I also used to travel a lot for Monsanto.. I shot a wonderful landscape in Minnesotta, I took a photo of the nearest mailbox, made a note of the road and zip code and sent it to the farmer a year later with my compliments. That was fun. Who knows what he/she did with it.
 
Sort of. Photography itself is not particularly relaxing for me. Going for a walk, for the sake of the exercise, is not relaxing at all. But when I combine the two I get in a few hours of ambling along, taking the time to look at stuff, stopping to admire the view, shooting off a few frames. The companionship, and the pizza and beer at the end of it is definitely relaxing.
 
I really enjoy taking pictures, procesing, even calibrating film to know what is needed to get the results I am hoping for.
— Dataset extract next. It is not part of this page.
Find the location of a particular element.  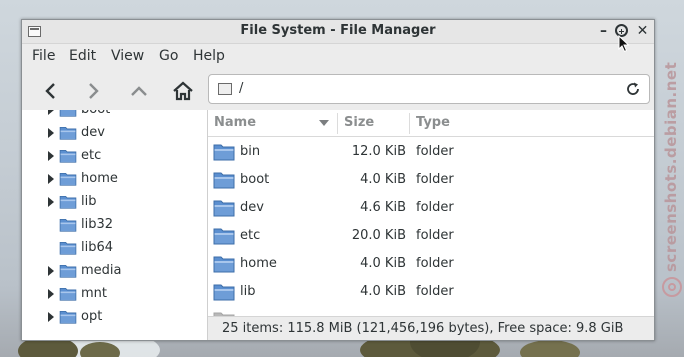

Then the journey to make prints. I like it as well. Mixing the chems, slecting, the neg, proofing, work print, final print, either in b&w or color with my roller processor, or just mouting slides after a n e-6 run.

Then how to present it. Mount, matte, frame , or into protfolio, or mail away to whoever. Or just into a box to review whenever in the future.

The challenge for me right now is being short on time to indulge my hobby.

I am diligently saving and investing to bail on the rat race and retire early, when hopefully photogrpahy will find a large place in my retirement time.
 
=vpwphoto;1452178 I shot a wonderful landscape in Minnesotta, I took a photo of the nearest mailbox, made a note of the road and zip code and sent it to the farmer a year later with my compliments. That was fun. Who knows what he/she did with it.

That's a great act. Even better he didn't get back to you. Pure charity with no "thanks" back at you.